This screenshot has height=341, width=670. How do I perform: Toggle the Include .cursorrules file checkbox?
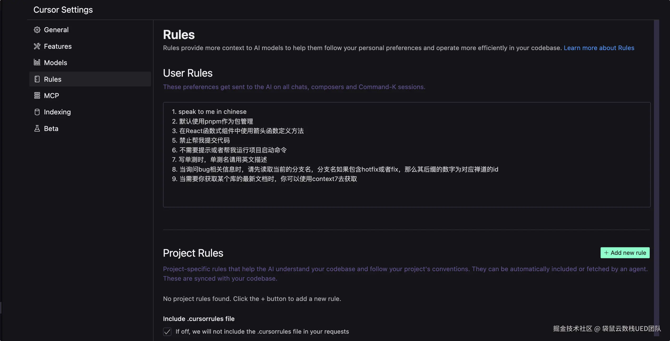pyautogui.click(x=167, y=332)
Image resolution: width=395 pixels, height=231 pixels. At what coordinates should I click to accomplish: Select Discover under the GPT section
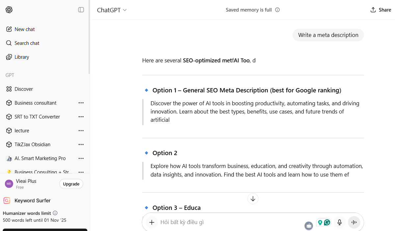24,89
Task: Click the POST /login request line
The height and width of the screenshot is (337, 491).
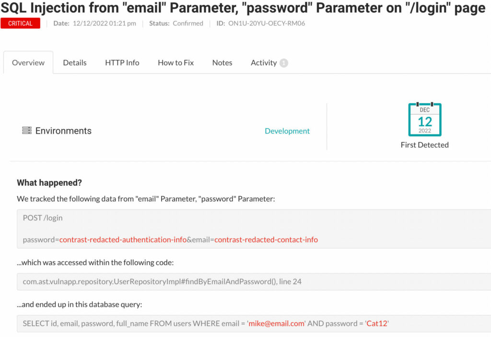Action: point(43,218)
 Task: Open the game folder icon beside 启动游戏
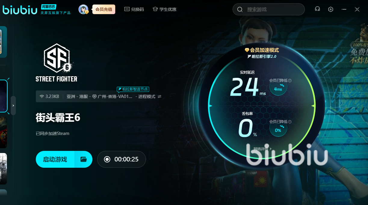[83, 159]
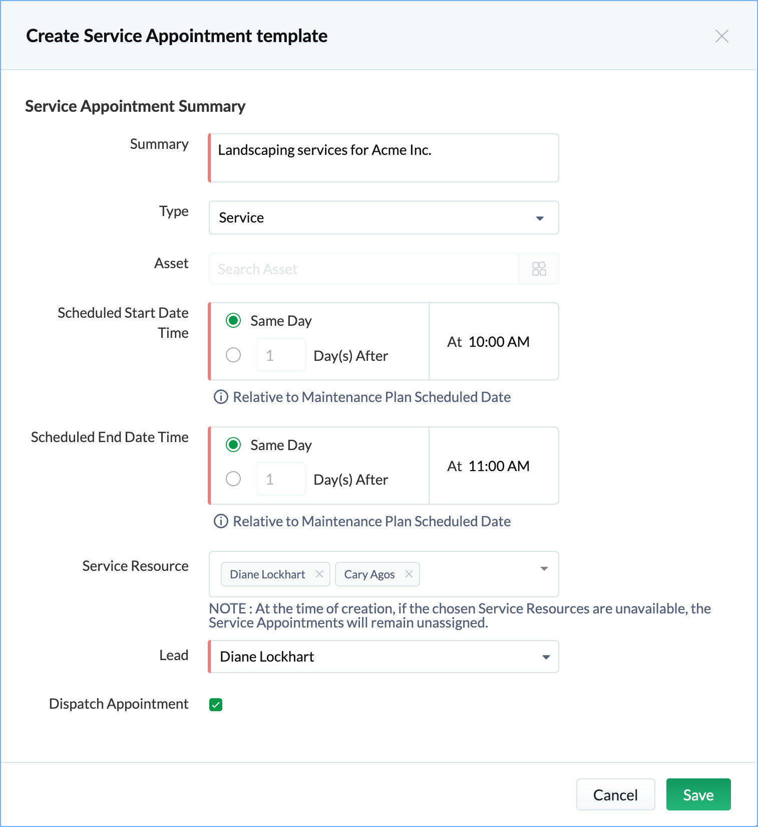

|---|

EXERCISE DESCRIPTION -
Lay out every line of the rows above as a Markdown table with the columns "No." and "Line", numbering each line, skipping blank lines, and leaving out the pictures.

ANSWER -
| No. | Line |
|---|---|
| 1 | This screenshot has height=341, width=670. How do I perform: Toggle the Include .cursorrules file checkbox? |
| 2 | pyautogui.click(x=167, y=332) |
| 3 | Image resolution: width=395 pixels, height=231 pixels. At what coordinates should I click to accomplish: Select Discover under the GPT section |
| 4 | 24,89 |
| 5 | Task: Click the POST /login request line |
| 6 | The height and width of the screenshot is (337, 491). |
| 7 | Action: point(43,218) |
| 8 |  Task: Open the game folder icon beside 启动游戏 |
| 9 | [83, 159] |